As of 2021, Cummings is the director of George Mason University's Autonomy and Robotics Center and a professor at the university. She is an affiliate professor with the University of Washington’s Aeronautics and Astronautics Department and an American Institute of Aeronautics and Astronautics Fellow.

=== NHTSA appointment and responses ===
In October 2021, the NHTSA named Cummings as a new senior advisor for safety at the NHTSA on a "temporary assignment" through the Intergovernmental Personnel Act. Her appointment to the NHTSA was met with criticism from Tesla's CEO Elon Musk and personal harassment and death threats from Tesla advocates in response to her previous statements critical of Tesla. U.S. Secretary of Transportation Pete Buttigieg defended Cummings' appointment, and the NHTSA said that it was "look[ing] forward to leveraging her experience and leadership in safety and autonomous technologies." National Transportation Safety Board chair Jennifer Homendy surmised the Tesla advocates' responses to be a "calculated attempt to distract from the real safety issues". In January 2022, Cummings was required by NHTSA to recuse herself from any matters related to Tesla.

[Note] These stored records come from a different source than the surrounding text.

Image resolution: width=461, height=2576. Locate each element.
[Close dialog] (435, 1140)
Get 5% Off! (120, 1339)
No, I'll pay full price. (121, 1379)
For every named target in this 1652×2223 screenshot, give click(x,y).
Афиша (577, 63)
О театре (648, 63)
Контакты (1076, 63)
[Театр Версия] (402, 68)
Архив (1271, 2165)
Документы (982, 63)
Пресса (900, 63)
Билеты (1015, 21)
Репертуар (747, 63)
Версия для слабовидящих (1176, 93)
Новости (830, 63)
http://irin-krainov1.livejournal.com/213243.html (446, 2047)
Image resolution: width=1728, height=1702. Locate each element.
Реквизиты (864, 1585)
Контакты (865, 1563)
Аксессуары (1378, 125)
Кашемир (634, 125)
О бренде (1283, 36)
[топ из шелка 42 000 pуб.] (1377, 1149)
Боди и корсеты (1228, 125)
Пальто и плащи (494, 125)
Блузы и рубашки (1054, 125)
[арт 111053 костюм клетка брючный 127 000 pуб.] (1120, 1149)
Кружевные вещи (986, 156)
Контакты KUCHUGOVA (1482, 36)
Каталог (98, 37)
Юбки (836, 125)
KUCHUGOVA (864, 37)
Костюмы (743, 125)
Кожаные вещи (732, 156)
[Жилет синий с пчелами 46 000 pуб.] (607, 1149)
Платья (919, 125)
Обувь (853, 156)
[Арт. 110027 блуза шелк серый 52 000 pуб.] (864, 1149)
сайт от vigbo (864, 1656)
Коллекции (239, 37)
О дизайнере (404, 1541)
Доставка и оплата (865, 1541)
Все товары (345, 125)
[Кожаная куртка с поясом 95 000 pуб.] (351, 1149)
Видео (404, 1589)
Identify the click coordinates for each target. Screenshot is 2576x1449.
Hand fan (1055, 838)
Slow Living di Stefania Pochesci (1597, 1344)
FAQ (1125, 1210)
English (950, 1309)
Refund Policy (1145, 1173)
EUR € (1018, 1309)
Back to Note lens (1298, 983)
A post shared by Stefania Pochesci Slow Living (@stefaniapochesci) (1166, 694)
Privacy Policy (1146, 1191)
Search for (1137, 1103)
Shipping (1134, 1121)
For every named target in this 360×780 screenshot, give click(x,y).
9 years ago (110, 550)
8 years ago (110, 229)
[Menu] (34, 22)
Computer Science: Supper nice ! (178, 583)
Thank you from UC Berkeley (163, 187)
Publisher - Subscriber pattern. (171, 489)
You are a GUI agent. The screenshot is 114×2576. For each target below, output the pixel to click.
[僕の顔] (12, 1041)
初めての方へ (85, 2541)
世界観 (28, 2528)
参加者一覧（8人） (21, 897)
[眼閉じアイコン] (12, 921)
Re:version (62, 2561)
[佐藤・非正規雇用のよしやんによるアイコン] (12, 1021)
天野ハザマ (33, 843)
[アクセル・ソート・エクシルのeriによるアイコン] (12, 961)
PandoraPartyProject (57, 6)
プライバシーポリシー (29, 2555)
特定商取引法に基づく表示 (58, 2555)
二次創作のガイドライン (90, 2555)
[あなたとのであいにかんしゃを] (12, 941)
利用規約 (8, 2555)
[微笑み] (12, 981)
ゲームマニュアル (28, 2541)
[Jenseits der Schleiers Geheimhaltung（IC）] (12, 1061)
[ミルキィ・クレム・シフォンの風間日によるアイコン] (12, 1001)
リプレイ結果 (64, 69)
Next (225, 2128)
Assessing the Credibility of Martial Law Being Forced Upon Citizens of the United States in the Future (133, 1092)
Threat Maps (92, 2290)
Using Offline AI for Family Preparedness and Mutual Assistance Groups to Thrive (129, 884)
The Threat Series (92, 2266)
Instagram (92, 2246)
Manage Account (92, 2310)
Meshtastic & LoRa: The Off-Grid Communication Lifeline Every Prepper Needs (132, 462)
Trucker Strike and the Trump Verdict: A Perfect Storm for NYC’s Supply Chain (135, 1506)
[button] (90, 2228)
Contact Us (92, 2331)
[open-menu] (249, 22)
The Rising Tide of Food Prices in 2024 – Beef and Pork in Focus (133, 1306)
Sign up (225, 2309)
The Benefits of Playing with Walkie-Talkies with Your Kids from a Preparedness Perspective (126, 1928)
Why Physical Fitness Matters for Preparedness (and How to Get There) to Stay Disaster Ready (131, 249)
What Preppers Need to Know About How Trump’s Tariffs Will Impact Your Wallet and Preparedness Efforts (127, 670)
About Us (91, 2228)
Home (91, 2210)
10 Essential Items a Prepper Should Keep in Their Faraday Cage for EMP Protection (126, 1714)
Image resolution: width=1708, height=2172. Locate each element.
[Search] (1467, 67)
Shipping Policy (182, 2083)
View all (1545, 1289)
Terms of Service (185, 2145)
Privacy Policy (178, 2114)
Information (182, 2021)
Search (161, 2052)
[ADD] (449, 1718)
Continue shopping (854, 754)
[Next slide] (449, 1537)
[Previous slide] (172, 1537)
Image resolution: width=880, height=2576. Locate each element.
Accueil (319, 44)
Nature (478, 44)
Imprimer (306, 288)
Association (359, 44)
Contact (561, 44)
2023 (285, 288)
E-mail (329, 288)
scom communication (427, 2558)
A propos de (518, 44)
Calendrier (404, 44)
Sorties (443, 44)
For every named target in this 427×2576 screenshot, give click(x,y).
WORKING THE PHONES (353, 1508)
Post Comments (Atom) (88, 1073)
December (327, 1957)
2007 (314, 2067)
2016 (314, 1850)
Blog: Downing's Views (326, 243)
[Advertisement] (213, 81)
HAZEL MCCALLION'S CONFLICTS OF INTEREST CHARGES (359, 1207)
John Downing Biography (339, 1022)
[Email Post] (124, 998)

Cummings later parted ways with NHTSA and joined George Mason University as a professor and director of Mason's Autonomy and Robotics Center.

== Focus and views ==
Cummings's research interests include human supervisory control, artificial intelligence, human-autonomous system collaboration and human-robot interaction, human-systems engineering, and the socio-ethical impact of technology. Cummings has written on the brittleness of machine learning and future applications for drones. In addition, she has spoken critically of the safety of Tesla's Full Self-Driving Capability surrounding its reliance on computer vision.